---------- Selected extract ----------

Rose Bowl, L 7–20 vs. Ohio State
- Conference: Pacific Coast Conference

Ranking
- Coaches: No. 11
- AP: No. 17
- Record: 8–4 (6–1 PCC)
- Head coach: Jess Hill (4th season);
- Home stadium: Los Angeles Memorial Coliseum

= 1954 USC Trojans football team =

American college football season

The 1954 USC Trojans football team represented the University of Southern California (USC) in the Pacific Coast Conference (PCC) during the 1954 college football season. In their fourth year under head coach Jess Hill, the Trojans compiled an 8–4 record (6–1 in PCC, second), lost to Ohio State in the Rose Bowl, and outscored their opponents 258 to 159.

Jim Contratto led USC in passing with 32 of 79 passes completed for 702 yards, five touchdowns and five interceptions. Jon Arnett led the team in rushing with 96 carries for 601 yards and seven touchdowns. Lindon Crow was the leading receiver with seven catches for 274 yards and three touchdowns.

Three Trojans received first-team honors from the Associated Press on the All-Coast team: back Lindon Crow; tackle Ed Fouch; guard Jim Salsbury.

---------- Data section ----------

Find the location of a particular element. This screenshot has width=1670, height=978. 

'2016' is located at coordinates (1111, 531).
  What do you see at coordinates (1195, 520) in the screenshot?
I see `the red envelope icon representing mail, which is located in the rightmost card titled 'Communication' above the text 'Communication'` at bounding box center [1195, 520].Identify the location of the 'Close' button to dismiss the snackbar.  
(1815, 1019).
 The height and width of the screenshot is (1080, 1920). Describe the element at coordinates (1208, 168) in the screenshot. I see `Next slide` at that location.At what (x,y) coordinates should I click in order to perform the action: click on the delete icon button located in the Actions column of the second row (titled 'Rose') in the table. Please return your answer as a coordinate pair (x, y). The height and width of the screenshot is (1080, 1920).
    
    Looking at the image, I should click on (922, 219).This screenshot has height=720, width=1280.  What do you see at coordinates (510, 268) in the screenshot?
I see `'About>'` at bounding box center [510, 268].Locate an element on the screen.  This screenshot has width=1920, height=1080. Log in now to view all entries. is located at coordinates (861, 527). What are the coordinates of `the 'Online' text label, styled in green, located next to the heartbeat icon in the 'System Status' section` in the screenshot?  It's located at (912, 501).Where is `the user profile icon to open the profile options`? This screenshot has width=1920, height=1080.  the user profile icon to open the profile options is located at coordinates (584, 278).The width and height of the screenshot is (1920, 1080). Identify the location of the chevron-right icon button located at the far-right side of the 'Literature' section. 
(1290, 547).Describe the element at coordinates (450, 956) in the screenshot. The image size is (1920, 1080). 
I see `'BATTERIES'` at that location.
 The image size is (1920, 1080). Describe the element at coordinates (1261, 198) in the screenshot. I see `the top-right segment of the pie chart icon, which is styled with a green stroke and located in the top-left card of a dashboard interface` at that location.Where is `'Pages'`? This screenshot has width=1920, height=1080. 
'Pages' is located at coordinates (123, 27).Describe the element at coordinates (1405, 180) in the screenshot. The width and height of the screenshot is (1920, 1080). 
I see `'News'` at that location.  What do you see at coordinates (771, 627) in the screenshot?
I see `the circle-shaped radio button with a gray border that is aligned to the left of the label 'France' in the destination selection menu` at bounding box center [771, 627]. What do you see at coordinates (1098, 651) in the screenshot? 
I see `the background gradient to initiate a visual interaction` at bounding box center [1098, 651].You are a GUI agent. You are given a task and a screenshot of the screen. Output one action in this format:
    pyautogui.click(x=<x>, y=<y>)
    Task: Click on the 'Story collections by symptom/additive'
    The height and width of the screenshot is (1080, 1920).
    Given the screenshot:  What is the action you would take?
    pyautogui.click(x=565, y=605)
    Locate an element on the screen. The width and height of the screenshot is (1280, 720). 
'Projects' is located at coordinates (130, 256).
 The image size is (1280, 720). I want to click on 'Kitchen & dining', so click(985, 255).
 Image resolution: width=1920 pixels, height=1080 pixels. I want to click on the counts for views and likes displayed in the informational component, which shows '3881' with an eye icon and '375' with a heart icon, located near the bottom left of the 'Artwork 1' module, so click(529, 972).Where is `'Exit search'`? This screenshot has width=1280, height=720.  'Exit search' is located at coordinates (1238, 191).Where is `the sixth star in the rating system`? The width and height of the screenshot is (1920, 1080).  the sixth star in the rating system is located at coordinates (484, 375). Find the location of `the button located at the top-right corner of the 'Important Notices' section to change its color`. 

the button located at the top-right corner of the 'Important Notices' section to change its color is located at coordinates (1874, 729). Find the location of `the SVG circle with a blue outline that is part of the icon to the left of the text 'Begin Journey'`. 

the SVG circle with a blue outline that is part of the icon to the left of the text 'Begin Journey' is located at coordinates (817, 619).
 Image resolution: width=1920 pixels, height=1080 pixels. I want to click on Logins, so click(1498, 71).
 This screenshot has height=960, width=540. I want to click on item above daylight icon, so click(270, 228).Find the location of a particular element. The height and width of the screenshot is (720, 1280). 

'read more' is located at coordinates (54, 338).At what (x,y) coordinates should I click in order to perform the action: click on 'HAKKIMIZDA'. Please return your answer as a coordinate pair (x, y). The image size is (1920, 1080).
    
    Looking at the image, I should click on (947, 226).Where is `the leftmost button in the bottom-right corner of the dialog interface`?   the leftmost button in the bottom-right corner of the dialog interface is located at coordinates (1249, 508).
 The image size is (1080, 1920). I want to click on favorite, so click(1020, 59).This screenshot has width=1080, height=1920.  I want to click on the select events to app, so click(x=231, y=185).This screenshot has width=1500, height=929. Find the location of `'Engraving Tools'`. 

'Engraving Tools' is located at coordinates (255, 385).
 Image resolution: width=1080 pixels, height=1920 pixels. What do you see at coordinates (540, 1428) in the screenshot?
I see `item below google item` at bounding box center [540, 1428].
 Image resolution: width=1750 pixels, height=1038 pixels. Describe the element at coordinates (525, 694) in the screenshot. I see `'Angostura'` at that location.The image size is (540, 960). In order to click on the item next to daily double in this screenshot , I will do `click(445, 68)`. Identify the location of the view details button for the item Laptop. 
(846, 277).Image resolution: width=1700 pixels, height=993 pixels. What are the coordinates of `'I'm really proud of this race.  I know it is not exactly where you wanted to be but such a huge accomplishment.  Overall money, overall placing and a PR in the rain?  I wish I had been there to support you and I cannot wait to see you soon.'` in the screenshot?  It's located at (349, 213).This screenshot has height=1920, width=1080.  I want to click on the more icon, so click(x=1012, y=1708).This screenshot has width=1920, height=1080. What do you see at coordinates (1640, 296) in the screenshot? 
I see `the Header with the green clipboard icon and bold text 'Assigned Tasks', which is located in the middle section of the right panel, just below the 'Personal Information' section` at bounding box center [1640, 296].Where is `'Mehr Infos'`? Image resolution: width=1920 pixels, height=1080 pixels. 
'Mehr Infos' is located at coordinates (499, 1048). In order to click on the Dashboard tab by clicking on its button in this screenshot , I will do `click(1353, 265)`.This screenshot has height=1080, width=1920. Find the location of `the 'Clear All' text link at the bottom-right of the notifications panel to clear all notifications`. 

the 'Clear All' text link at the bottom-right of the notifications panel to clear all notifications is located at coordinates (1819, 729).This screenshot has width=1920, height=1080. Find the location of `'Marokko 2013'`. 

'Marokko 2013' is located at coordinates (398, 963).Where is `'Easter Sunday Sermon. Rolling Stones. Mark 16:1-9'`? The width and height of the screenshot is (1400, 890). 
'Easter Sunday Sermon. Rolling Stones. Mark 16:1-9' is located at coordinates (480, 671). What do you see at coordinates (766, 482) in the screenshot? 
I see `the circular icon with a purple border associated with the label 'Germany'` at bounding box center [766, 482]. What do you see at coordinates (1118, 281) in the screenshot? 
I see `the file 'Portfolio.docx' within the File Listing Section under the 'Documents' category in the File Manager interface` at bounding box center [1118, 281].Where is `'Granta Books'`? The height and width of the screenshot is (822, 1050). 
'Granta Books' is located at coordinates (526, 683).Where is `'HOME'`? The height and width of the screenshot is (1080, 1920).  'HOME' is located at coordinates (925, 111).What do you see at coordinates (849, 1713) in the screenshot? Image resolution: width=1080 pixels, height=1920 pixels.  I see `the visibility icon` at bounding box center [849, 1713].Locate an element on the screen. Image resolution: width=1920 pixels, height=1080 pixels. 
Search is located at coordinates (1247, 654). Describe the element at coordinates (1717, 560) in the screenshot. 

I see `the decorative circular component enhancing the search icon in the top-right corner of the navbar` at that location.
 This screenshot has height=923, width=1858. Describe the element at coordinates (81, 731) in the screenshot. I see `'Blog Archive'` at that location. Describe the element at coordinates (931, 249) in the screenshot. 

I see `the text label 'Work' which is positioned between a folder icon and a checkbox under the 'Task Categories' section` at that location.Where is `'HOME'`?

----------

_Task list_
A. According to the 1954 USC Trojans article, which player led the team in rushing?
B. Reproduce the stretch of the 1954 USC Trojans article from "The 1954 USC" through "guard Jim Salsbury." word for word.

_Solved problems_
A. Jon Arnett

B.
The 1954 USC Trojans football team represented the University of Southern California (USC) in the Pacific Coast Conference (PCC) during the 1954 college football season. In their fourth year under head coach Jess Hill, the Trojans compiled an 8–4 record (6–1 in PCC, second), lost to Ohio State in the Rose Bowl, and outscored their opponents 258 to 159.

Jim Contratto led USC in passing with 32 of 79 passes completed for 702 yards, five touchdowns and five interceptions. Jon Arnett led the team in rushing with 96 carries for 601 yards and seven touchdowns. Lindon Crow was the leading receiver with seven catches for 274 yards and three touchdowns.

Three Trojans received first-team honors from the Associated Press on the All-Coast team: back Lindon Crow; tackle Ed Fouch; guard Jim Salsbury.